Formerly a traditional in-home foster parent, Ms. Minnie came to SOS Children’s Villages Illinois after hearing about the new organization from a friend; she immediately felt there was a difference at SOS Illinois because “they offered so much more than one social worker for the children and parents. Here you knew you had a therapist, they provided everything, and all you had to do was show and express love to the children.” Ms. Minnie reiterated, “there is still a great need for foster care in the state of Illinois,” and though every day presents its challenges, she continues to serve as a loving and attentive foster parent at Lockport.

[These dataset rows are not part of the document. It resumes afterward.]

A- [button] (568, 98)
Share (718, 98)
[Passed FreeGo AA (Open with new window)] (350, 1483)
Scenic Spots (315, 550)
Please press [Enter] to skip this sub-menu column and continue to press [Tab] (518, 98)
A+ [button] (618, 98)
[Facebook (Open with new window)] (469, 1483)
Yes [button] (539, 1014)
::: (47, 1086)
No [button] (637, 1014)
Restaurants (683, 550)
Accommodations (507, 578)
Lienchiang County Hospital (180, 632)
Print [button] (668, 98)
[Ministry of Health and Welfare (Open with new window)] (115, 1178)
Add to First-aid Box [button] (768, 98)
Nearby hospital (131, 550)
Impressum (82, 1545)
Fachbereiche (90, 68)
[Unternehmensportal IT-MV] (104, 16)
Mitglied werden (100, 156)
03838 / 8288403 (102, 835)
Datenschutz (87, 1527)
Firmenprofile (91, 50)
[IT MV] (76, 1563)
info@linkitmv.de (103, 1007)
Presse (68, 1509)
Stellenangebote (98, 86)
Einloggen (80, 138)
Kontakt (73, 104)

Since joining SOS Children’s Villages Illinois, she has fostered nearly 50 children. Ms. Minnie’s first foster children at Lockport were all boys, one of whom had cerebral palsy. “It was a joy to have him and take care of him,” she says. As she thinks back to these children, she recalls her favorite memories: “The oldest one of the first five boys graduated from college, which I feel was really great. One of the things I used to stress to them as they were growing up was that if you want to be able to maintain this type of lifestyle that you’re growing up in, then you need to go to college.” Ms. Minnie radiates the warmth and love of motherhood. “The family came through the door calling me ‘Mama.’ It appeared that they were longing for a Mom figure, someone to call Mom. I thought that was pretty special, I did.”

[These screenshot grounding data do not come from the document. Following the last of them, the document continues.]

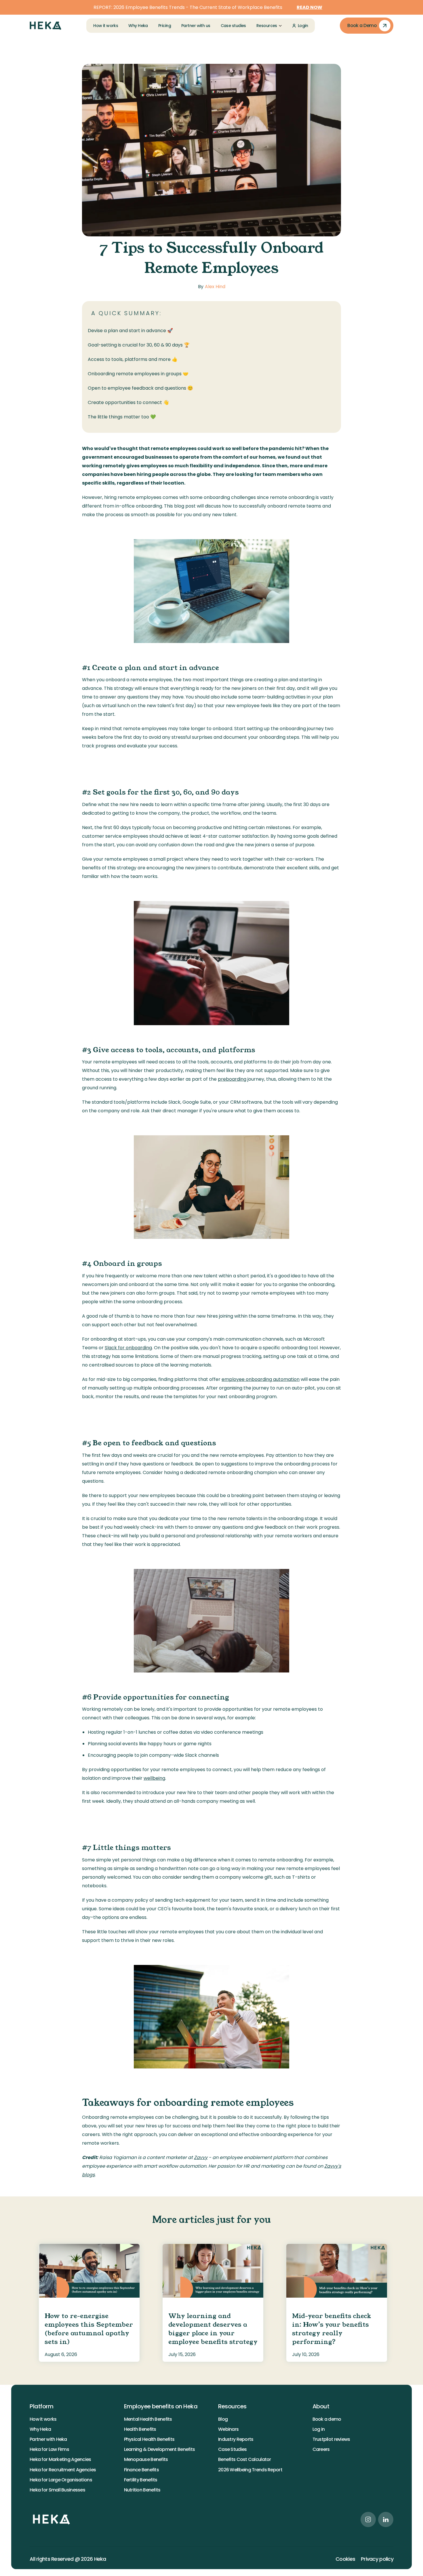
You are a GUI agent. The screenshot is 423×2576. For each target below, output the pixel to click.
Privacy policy (377, 2559)
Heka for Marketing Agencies (60, 2459)
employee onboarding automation (261, 1379)
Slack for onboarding (128, 1347)
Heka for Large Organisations (61, 2480)
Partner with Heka (48, 2439)
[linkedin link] (385, 2519)
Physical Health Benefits (149, 2439)
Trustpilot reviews (331, 2439)
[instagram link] (368, 2519)
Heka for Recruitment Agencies (63, 2469)
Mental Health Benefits (148, 2419)
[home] (45, 25)
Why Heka (40, 2429)
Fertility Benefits (140, 2480)
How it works (43, 2419)
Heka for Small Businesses (57, 2490)
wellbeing (154, 1778)
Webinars (228, 2429)
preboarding (232, 1079)
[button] (269, 26)
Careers (321, 2449)
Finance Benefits (141, 2469)
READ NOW (309, 7)
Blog (223, 2419)
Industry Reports (235, 2439)
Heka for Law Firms (49, 2449)
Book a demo (327, 2419)
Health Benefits (140, 2429)
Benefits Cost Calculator (244, 2459)
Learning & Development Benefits (159, 2449)
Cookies (345, 2559)
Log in (319, 2429)
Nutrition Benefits (142, 2490)
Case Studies (232, 2449)
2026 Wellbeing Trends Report (250, 2469)
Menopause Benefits (146, 2459)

Sister Toni Wagner, OSF — Professional Foster Parent 1993 to 2006
Program Support 2006 to Present
In a recent opportunity to sit down with Sr. Toni, she remembered what it was like to be a part of the very early years of the Lockport Village. She shared, “I think what was exciting was to know that we were introducing a new concept to the community, not only the community around here, but also globally because TIME magazine came out and interviewed us. It opened up for the United States the need for this type of foster care—the moral understanding and the stability of keeping siblings together.” Once the Chicago Village was built in 2004, she remembered feeling that “at first we were more like a big sister to them because we had years behind us, but at the same time we became a bigger family. There was a lot of give and take, and sharing, and learning from each other.”
Over the more than twenty years the Lockport Village has been open, she shared that even though there were a lot of changes, “they were for the better because we knew how to improve on ourselves, especially with licensing and clinical needs for the children. Of her favorite memories, Sr. Toni found “at first when they started calling me ‘Mom’ it was a word to be used addressing an older person, especially the female in the home, but then all of a sudden it became a meaningful ‘Mom.’ I can remember folding clothes one day and a little guy sprang up to me and kissed me on the forehead for no reason at all—said nothing, did nothing, and ran back to whatever he was doing. That said a lot. This past Mother’s Day I heard from most all of them—‘Happy Mother’s Day.’ That meant a lot too.”